2% of $ 1.- is not much money either but 2% of $100k is significant.
 
Last edited:
Not sure it's clear. Notably absent are details on the testing methodology. So count me skeptical unless more details are given. How did they eliminate any possible source of noise pollution etc etc.

just an abstract from a biomedical paper from way back in 2015, it was already starting to become a problem (and is exponentialy getting worse lately) - it sure as heck is not limited to just the mentioned science field:


To explore increasing concerns about scientific misconduct and data irreproducibility in some areas of science, we interviewed a number of senior biomedical researchers. These interviews revealed a perceived decline in trust in the scientific enterprise, in large part because the quantity of new data exceeds the field's ability to process it appropriately. This phenomenon—which is termed ‘overflow’ in social science—has important implications for the integrity of modern biomedical science.
(Source)
 
One of the usual complains from "people with ears" is that recorded cymbals do not sound anywhere close to the live ones, the records miss a lot of 'energy' etc... with >40% of the cymbal sound energy missing from the 20-20 recordings, that is not exactly a wonder. And numbers like 2% (violin) may seem insignificant, but then 2% HD can be very audible
Yes, this alleged difference between live performance and a recording can only be accounted for by lack of ultrasound

Are we just being trolled here?
 
But still arguing that 'inaudible' is NOT the same as 'effect-less'.
And everyone is asking what are the effects in audio and listening which in mind is the same as audio. Please tell us.
 
Seems like an increasingly worse troll to me. If it isn't a troll, then my opinion of him or her is even worse. I find it hard to believe that anyone could actually think this stuff is important.

Hey, go easy on him. I'll put it this way - there is nothing holy about 20Hz - 20kHz. It is based on an older understanding of hearing, that we can only hear up to 20kHz. So now it turns out that some people may be able to hear even higher. Should we start capturing up to 24kHz maybe?

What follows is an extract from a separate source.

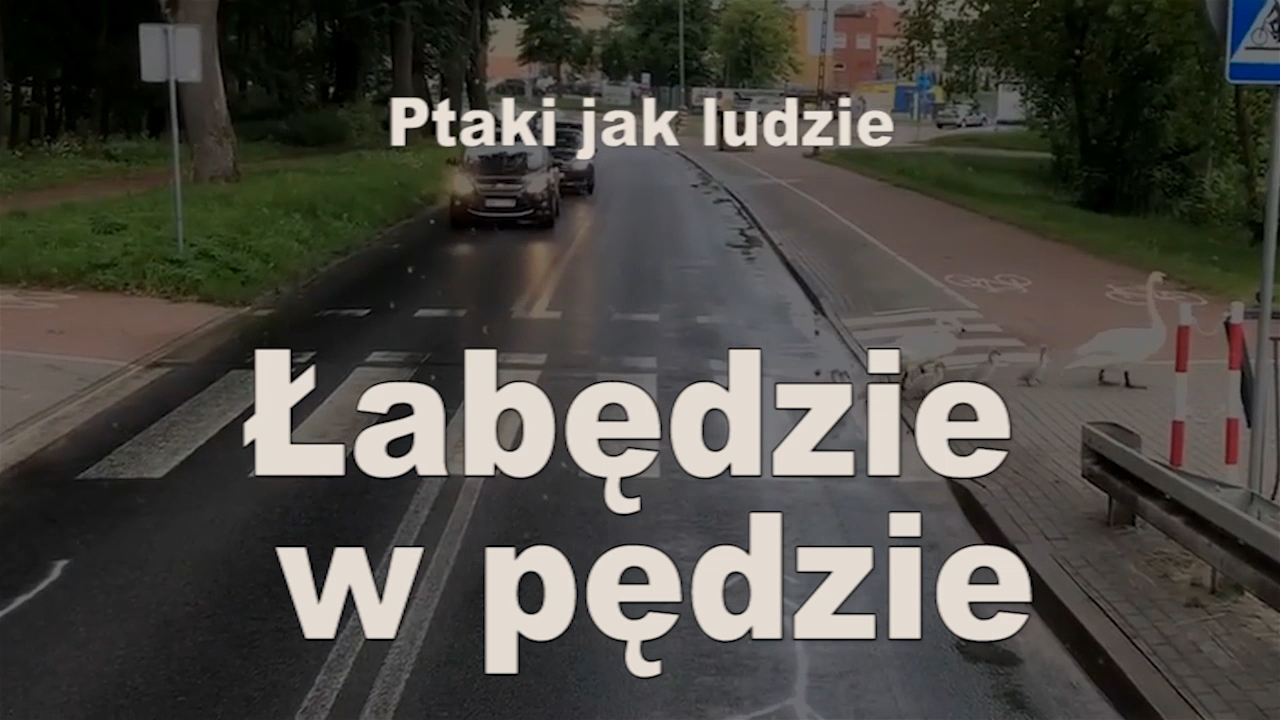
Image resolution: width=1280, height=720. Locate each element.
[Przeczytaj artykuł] (1199, 693)
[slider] (640, 663)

I think that's a perfectly reasonable question to ask. And I believe that the OP has sincere intentions. But as I have said earlier in this thread, I also think that extending recordings up to 24kHz or even higher is a waste of time, since so little musical information is up there. I know I can't hear anything > 15-16kHz. I also pointed out elsewhere in this thread that even we objectivists have irrational pursuits and chase inaudible goals. So this is going to be another inaudible goal. I don't really care if recordings go up to 24kHz or not, because it's not going to make a difference to 99% of us.
 
Yes, this alleged difference between live performance and a recording can only be accounted for by lack of ultrasound

Are we just being trolled here?
yep, sound pressure, venue acoustics, sight (one can see the instruments), the 'local atmosphere', acoustic mixing of instruments and their position and sound-reinforcement (or not) for instance don't seem to be the more important factors for the differences.

I always find watching music videos sounds better/more realistic than when playing them and not watching the video part. Sight during a live event (and loudness) are an important aspect that is not present in 2ch reproduction.